■ WORK REQUIRED:
In the entries below, find each line with the word "dropdown" and pull it out.

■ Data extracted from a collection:
------------------------------------
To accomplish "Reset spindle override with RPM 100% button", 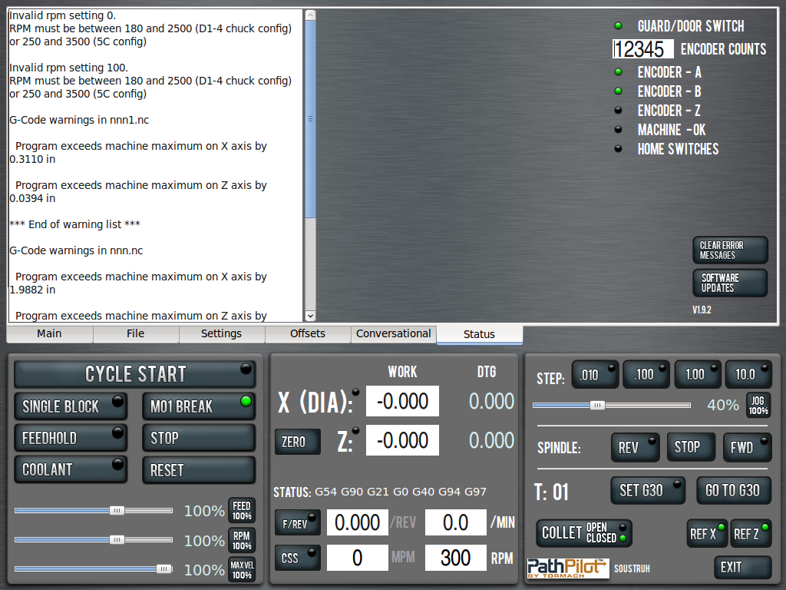I will click(x=242, y=540).
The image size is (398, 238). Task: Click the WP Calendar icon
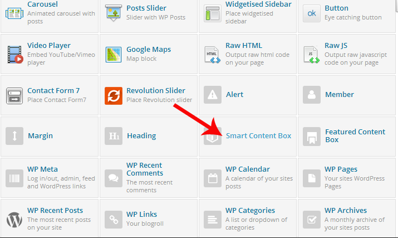[213, 178]
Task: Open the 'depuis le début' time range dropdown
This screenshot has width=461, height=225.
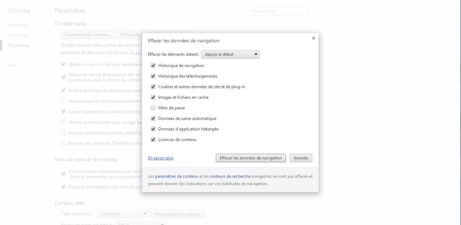Action: pos(230,54)
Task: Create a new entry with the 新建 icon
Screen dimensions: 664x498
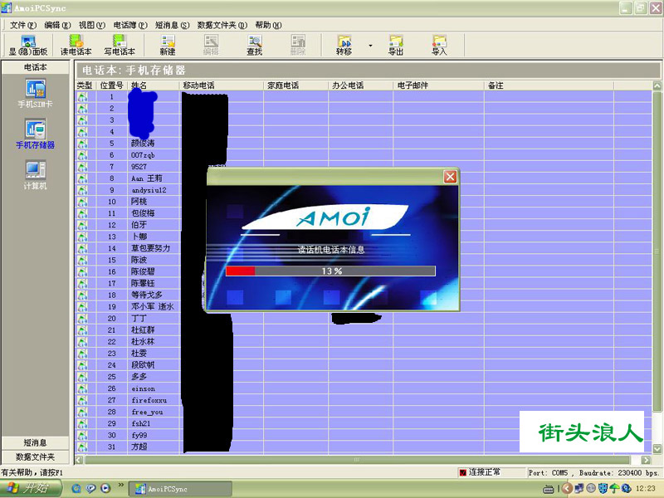Action: point(167,44)
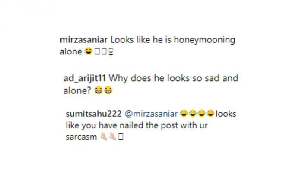Open commenter sumitsahu222's profile
302x179 pixels.
94,114
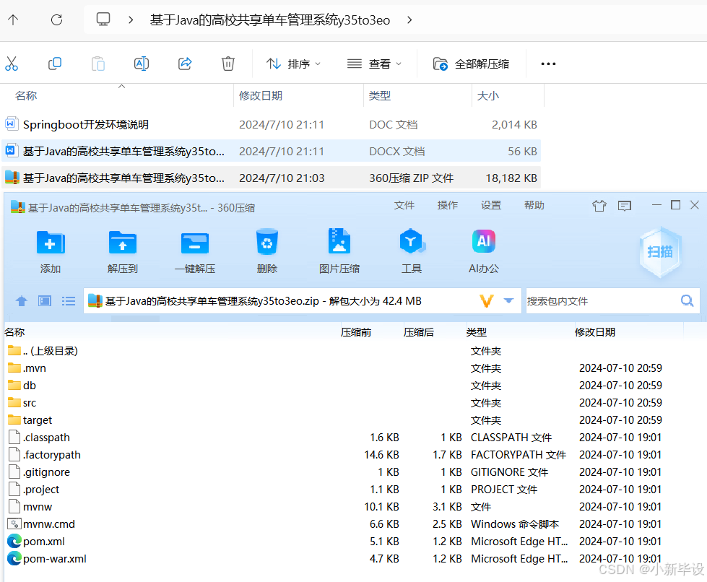Viewport: 707px width, 582px height.
Task: Open the 文件 menu in 360压缩
Action: point(404,205)
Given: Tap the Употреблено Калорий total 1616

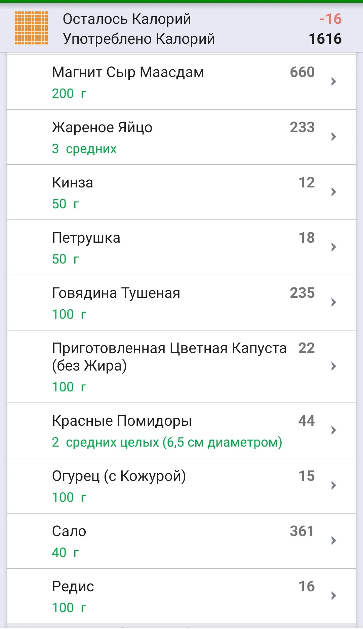Looking at the screenshot, I should 325,39.
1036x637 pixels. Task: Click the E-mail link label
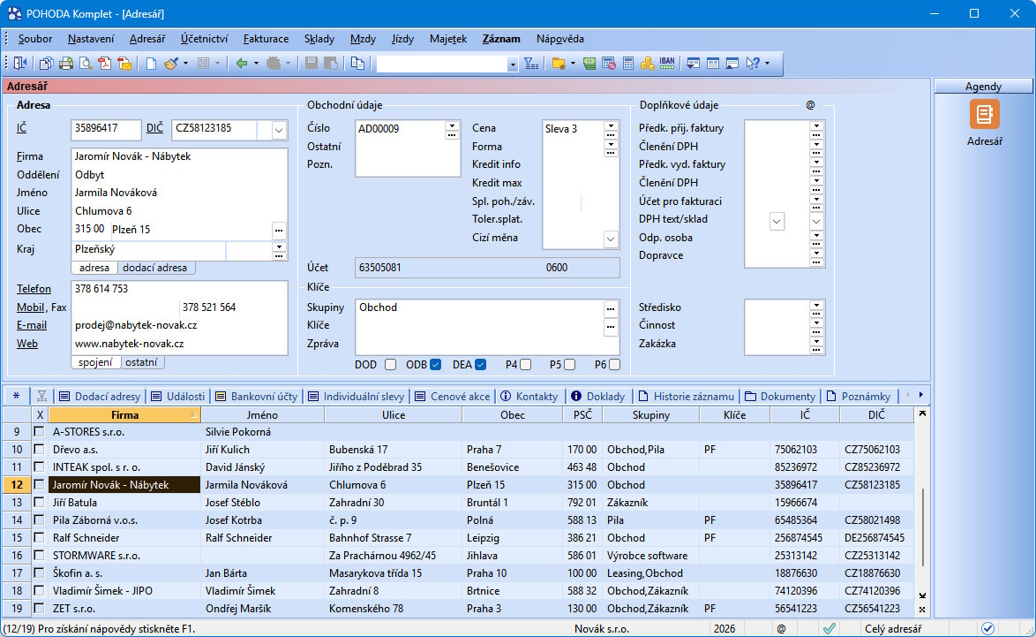click(32, 325)
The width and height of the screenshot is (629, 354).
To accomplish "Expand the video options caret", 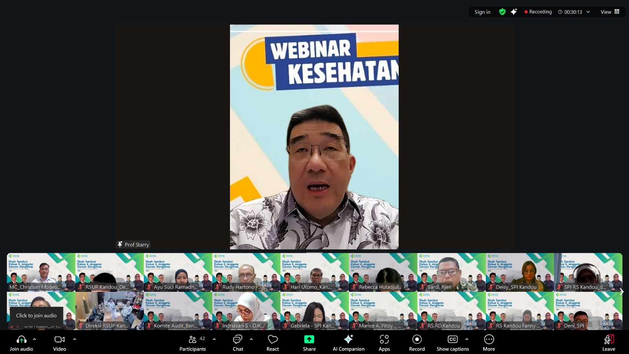I will [75, 339].
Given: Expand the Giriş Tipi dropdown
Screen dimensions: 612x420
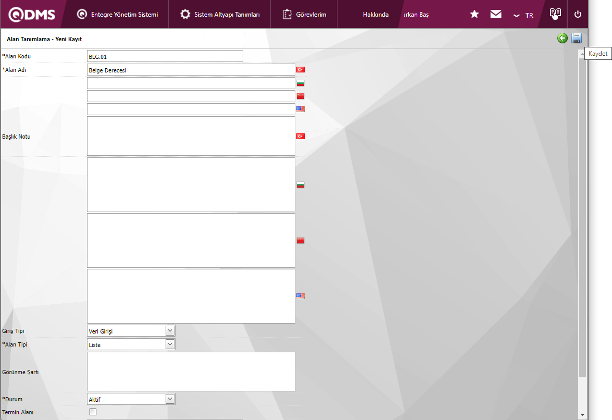Looking at the screenshot, I should click(170, 331).
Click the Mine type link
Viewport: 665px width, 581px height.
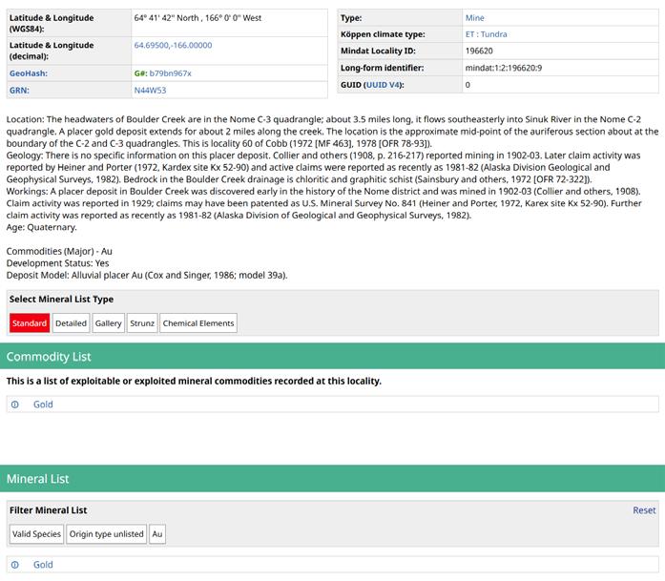click(x=474, y=18)
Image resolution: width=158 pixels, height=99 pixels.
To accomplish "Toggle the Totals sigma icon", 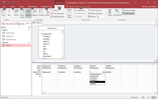I will 110,13.
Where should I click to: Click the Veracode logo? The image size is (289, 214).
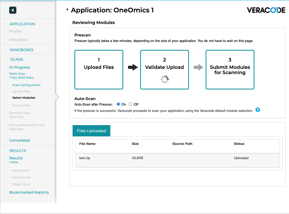coord(266,10)
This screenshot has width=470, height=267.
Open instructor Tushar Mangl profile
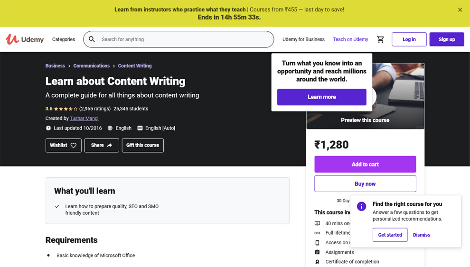84,118
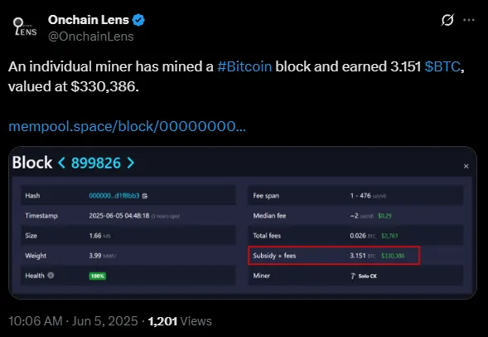Click the Solo CK miner icon

coord(353,276)
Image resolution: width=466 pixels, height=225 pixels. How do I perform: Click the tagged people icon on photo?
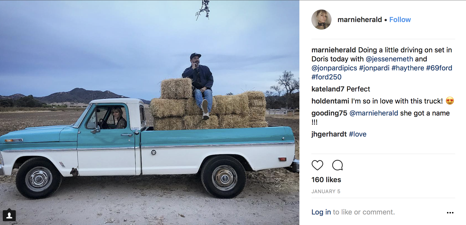[x=9, y=215]
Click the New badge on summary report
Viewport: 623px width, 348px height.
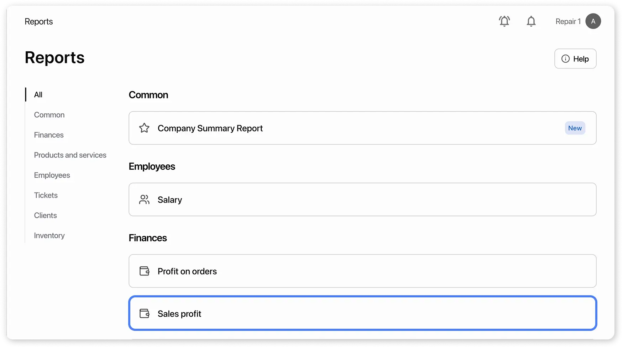pos(575,128)
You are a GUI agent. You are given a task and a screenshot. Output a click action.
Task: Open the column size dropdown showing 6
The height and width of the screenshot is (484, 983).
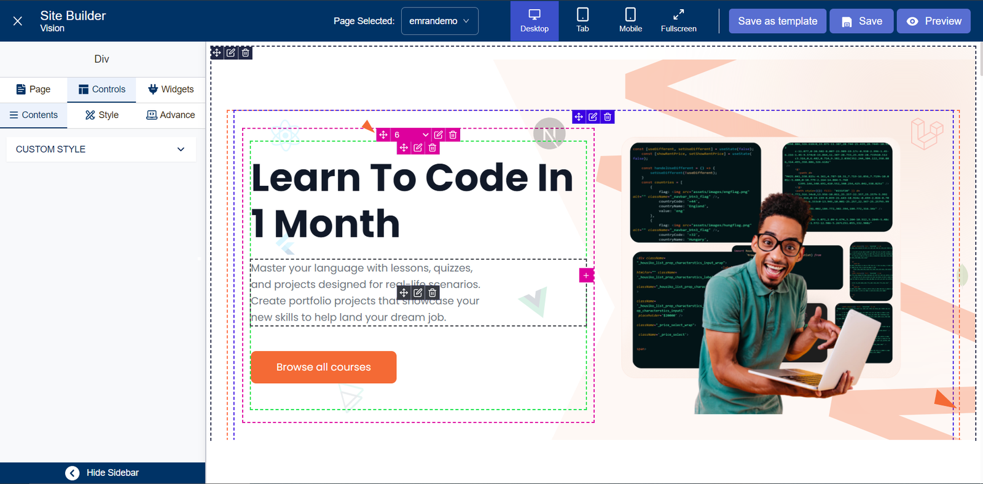pyautogui.click(x=411, y=135)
------------------------------------
■ SOLUTION:
Task: Open the 'depuis le début' time range dropdown
Given: Expand the Giriş Tipi dropdown
Task: Open the column size dropdown showing 6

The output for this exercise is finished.